How to find the Green's function Consider a domain $$D= \{(x,y) : x>0, y>0 \}$$ Let $\textbf x = (x,y)$ and $\xi =(\xi_x , \xi_y)$. Find the Green's function, $G(\textbf x , \xi)$ such that $$\nabla ^2 G=\delta (\textbf x - \xi), \, \, \, \, \, \, \textbf x \in D$$ subject to $$\frac{\partial G}{\partial x}(0,y,\xi)=0, \, \, \, \, \, \text{for} \, \, \, \, y>0$$
and $$G(x,0,\xi)=0, \, \, \, \, \, \text{for} \, \, \, \, x>0$$

Using method of images:
We have the source $\xi=(\xi_{x},\xi_{y})$ and images sources: 
$\xi_1=(-\xi_{x},\xi_{y})$, $\xi_2=(\xi_{x},-\xi_{y})$, $\xi_3=(-\xi_{x},-\xi_{y})$
So we have $\nabla ^2 G=\delta ( \textbf x - \xi )\pm \delta ( \textbf x - \xi_1 ) \pm \delta ( \textbf x - \xi_2 )\pm \delta ( \textbf x - \xi_3 )$
Can someone please clearly explain how you determine if the plus/minus signs are in fact plus or minus please.

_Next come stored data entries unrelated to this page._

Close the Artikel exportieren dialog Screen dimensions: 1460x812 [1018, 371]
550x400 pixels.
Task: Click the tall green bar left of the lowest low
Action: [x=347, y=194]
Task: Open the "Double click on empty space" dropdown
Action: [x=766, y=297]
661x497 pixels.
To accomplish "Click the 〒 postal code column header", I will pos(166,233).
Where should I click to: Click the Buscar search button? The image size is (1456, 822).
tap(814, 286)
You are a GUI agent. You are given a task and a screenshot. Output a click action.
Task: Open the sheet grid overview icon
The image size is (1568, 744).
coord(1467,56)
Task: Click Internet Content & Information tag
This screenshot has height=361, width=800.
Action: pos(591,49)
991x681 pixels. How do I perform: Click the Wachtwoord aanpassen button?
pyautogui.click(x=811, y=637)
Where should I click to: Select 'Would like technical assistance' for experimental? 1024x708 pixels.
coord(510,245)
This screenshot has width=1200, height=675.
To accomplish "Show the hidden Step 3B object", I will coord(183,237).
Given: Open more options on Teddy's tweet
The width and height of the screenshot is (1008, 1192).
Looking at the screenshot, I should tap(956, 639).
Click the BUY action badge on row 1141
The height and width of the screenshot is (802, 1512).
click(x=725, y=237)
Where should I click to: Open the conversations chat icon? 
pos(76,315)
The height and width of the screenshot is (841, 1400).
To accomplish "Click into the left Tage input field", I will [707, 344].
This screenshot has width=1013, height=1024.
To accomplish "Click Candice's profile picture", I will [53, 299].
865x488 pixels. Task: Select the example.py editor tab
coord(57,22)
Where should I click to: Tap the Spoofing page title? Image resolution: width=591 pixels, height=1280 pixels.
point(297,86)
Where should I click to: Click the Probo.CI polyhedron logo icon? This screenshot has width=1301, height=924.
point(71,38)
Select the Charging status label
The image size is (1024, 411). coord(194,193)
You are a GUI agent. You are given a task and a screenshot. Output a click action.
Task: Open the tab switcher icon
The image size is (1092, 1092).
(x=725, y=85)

I know that it is to do with the boundary conditions but don't understand how.
 A: The correct extension is
$$\nabla^2G = \delta(\mathbf{x}-\xi) + \delta(\mathbf{x}-\xi_1) - \delta(\mathbf{x}-\xi_2) - \delta(\mathbf{x}-\xi_3)$$
To see why, interpret $G$ as electric potential.  Then, the delta functions correspond to point charges, and we have the conditions that (i) the potential is symmetric across $x=0$, and (ii) the potential is zero along $y=0$.  The first condition implies that the sign on the delta function at $\xi_1$ should be the same as the sign on the delta function at $\xi$, while the second condition implies that the sign on delta function at $\xi_2$ should be opposite the sign at $\xi$.  Then, since $\xi_3$ is the reflection of $\xi_2$ over $x=0$, the delta function there should have the same sign as $\xi_2$ (alternatively, since it is the reflection of $\xi_1$ over $y=0$, it should have the opposite sign from the delta function at $\xi_1$).
Solving for $G$ yields
$$G = \ln\frac{1}{|\mathbf{x} - \xi|} + \ln\frac{1}{|\mathbf{x} - \xi_1|} - \ln\frac{1}{|\mathbf{x} - \xi_2|} - \ln\frac{1}{|\mathbf{x} - \xi_3|}$$
and we can verify that $G$ satisfies the required boundary conditions.